Hailed as a “scream queen”, a term described when an actor appears regularly as the victim or as much, the protagonist in the horror genre, Jill Schoelen plays Maggie, the main character in the 1991 film Popcorn ( Mark Herrier & Alan Ormsby).
Popcorn is a bitter
sweet and often cynical horror comedy. The film comments on the lack of funding
and under-appreciation in arts as lecturer Toby (Tom Villard) and his students
organise a horrorthon at their local cinema to earn some respect and extra
cash. The event is a showcase of 1950’s horror/ Sci-Fi themic environments like
Projecto-vison, Odorama, or Shock-o-scope (electric buzzes embedded in the cinema
chairs, a’la The Tingler (William Castle 1959)).Besides all this, the cinema is
faced with other problems. A killer is loose during the festival, killing crew
members in self referential spectacles for the audience’s enjoyment. In one scene,
he amps up the voltage of the tingling seats which the teenagers actually enjoy.
Popcorn becomes
cluttered when the film delves deeper. We learn the back-story of the killer
who was involved in a surrealist film cult who ultimately made films that were
laughed out. Part of his vengeance on the audience was to perform the last
scene of his film Possessor live, in
which he kills his family. His unfinished business and vengeance resurfaces
with the student’s horrorthon where he kills the crew behind the stage and manipulates
the crew by wearing both the female and male victim’s faces to do his bidding. Adding
another layer, or complication, to the narrative, we learn that the killer is Toby
and is Maggie’s father. Popcorn crams
in recycled homage to Leatherface of The
Texas Chainsaw Massacre (Tobe Hooper 1974) with its fluidity to gender, as
well as tacking on the Freudian overtones of A Nightmare on Elm Street
( Wes Craven 1984) in Toby and Maggie’s relationship.

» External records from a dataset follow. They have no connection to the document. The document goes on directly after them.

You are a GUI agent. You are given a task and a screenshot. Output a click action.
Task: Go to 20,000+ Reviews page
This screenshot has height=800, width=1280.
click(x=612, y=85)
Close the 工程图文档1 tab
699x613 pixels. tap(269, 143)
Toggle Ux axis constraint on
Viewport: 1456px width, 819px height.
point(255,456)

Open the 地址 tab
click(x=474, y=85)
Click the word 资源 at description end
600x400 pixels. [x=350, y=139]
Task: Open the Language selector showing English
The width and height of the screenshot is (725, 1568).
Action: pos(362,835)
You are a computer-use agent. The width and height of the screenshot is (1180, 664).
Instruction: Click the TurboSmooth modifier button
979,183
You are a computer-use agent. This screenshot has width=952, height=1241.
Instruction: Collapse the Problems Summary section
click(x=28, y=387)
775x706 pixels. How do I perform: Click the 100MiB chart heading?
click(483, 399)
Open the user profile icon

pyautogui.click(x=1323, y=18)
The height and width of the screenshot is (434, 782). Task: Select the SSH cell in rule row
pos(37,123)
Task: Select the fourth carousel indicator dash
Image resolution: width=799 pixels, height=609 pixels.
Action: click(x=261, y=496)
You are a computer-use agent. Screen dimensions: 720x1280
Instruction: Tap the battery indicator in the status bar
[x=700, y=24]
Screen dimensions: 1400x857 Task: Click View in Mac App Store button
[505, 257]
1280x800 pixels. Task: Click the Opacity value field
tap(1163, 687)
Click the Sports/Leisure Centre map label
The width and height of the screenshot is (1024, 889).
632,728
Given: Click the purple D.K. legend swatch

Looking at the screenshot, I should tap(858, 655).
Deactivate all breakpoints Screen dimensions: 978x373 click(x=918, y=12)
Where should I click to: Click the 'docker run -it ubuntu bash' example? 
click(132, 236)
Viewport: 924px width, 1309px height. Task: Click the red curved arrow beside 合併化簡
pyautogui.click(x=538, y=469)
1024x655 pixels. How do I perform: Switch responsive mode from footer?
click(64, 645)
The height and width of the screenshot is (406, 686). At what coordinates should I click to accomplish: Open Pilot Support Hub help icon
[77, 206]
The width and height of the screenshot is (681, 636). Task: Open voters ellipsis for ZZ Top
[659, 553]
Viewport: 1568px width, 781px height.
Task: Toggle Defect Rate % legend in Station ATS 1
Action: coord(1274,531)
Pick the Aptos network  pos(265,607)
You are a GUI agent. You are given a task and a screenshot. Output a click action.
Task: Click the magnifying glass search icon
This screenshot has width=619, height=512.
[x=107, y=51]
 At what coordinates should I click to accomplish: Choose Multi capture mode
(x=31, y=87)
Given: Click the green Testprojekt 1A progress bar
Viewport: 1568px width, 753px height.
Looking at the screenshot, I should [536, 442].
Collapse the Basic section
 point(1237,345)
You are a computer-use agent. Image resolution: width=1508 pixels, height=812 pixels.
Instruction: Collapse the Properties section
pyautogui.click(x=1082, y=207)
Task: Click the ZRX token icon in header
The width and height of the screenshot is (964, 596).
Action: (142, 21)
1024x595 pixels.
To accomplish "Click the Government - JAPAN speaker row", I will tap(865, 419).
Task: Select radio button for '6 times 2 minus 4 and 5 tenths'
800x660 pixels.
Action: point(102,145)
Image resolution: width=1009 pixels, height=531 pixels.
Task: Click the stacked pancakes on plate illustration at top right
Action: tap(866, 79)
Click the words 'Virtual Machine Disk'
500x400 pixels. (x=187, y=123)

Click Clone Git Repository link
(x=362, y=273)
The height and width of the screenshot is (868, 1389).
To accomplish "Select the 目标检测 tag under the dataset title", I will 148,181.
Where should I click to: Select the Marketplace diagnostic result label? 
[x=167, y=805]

Although I did enjoy Maggie’s 90’s appearance, the finale
resulted in Maggie being the pretty damsel in distress, as she is saved by her
ex- boyfriend. Hence, a “scream queen” is different to a “final girl” (a masculinised
character such as Jamie Lee Curtis in Halloween
(John Carpenter 1978). Because, you guessed it, Schoelen got this name for
being pretty and screaming a lot.
Maggie, like Popcorn,
was a letdown. I wished the mood and nostalgia were the film’s main focus. With
a name like Popcorn, cheesiness and
fun should have been its main priority.